Il ritmo cresce, le vicende acquistano maggiore complessità emotiva, gli interpreti vengono verso la macchina da presa quasi a voler rompere la quarta parete, eppure la sensazione resta di incompiuta bellezza. I tableaux vivants e i bozzetti della prima parte, in consonanza con l’abilità grafica di Richard/ Hanks, trovano nel tempo conclusione, ma zavorrano il film, e l’intuizione di rendere reale protagonista tra tempo e spazio, una casa. Interessante, invece, è scavalcare la lunga tradizione horror, e fare di un’abitazione l’elemento simbolico del rinnovamento, della speranza, della protezione ma anche dell’alienazione della nazione americana, e di quanto poteva essere per il suo popolo e invece non è stato.

La prospettiva, escluse alcune scene in esterni, è dalle grandi finestre ad arco sulla strada, efficaci nel testimoniare riti, suoni e mode di ogni epoca, ma pur sempre ancoraggio visivo fisso, così come certi elettrodomestici, presenti oltre ogni credibile durata. Il film convince nella narrazione dei piccoli grandi strappi della vita, mentre risulta più frenato nel rappresentare gioia o rabbia, irrigidito dall’uso del software e dalla necessità di usare una dimensione teatrale.

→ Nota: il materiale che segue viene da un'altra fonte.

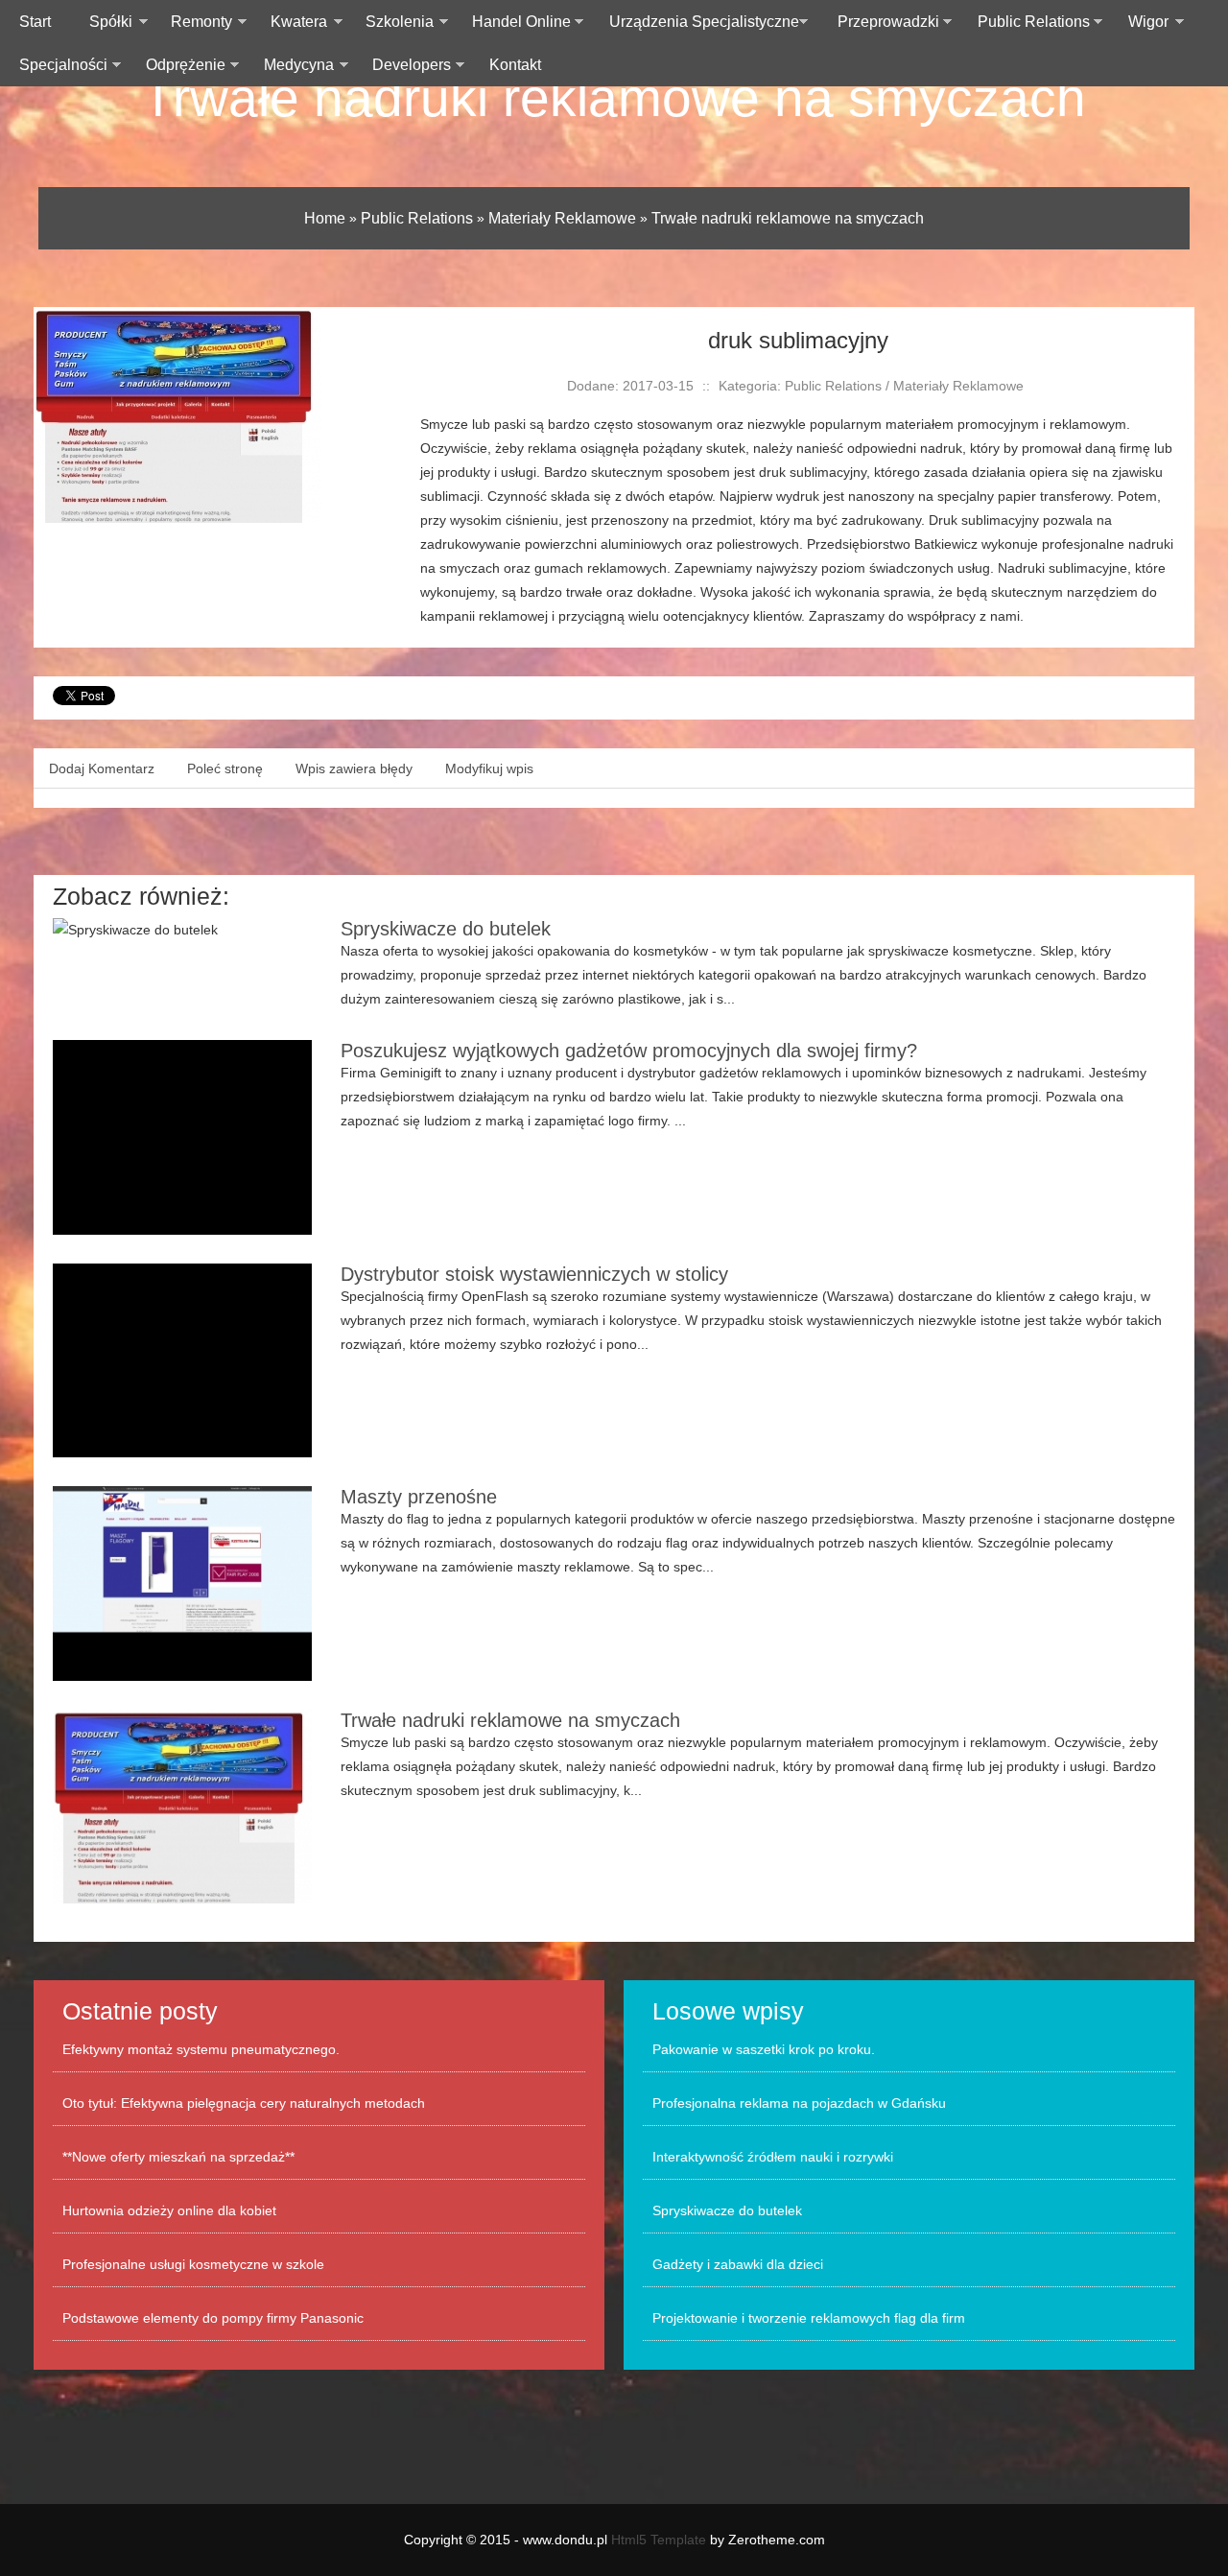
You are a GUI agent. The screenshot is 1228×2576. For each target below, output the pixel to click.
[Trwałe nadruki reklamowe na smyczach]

Mura dense di storia hanno scrutato ogni anima al loro interno, in cambio chiudendo a chiave altri sbocchi narrativi, mentre con mezzi produttivi di gran lunga inferiori un buon B movie avrebbe osato con coraggio.

L’intento resta di rassicurare, a volte debordando, per inseguire una ricomposizione finale non richiesta, finendo col diluisce tutto in un estetizzante, dolciastro teatro visivo. La storia americana non può essere solo incertezza economica o pranzo del Ringraziamento. Little Big Horn, Dallas e New York 2001 valevano almeno un minuto di girato. L’immaginario non nella virtualità, ma proprio tra le mura di casa raffronta piccole vite e grande Storia. E non solo durante l’Ed Sullivan Show con i Beatles.

Al di là delle notevoli interpretazioni di Hanks e Wright forse va ripensato questo completo affidarsi alla tecnologia, che cancellando macchie e imperfezioni della realtà, togliendo lattice dai volti e muffa alle pareti, finisce con il riporre l’arte nel cassetto, perché non più necessaria. Per affrontare la contraddittoria complessità della vita umana, nelle aule di giustizia, sui campi da calcio, come sul set, crediamo valga rischiare l’errore, preferendo a una piatta dittatura del nitore, una democrazia per chiaroscuri. Here è un buon film, ma avrebbe potuto essere molto di più a patto di uscire da sé stesso. Il pubblico uscito dalla splendida sala 2 del Savoy contava poche persone commosse.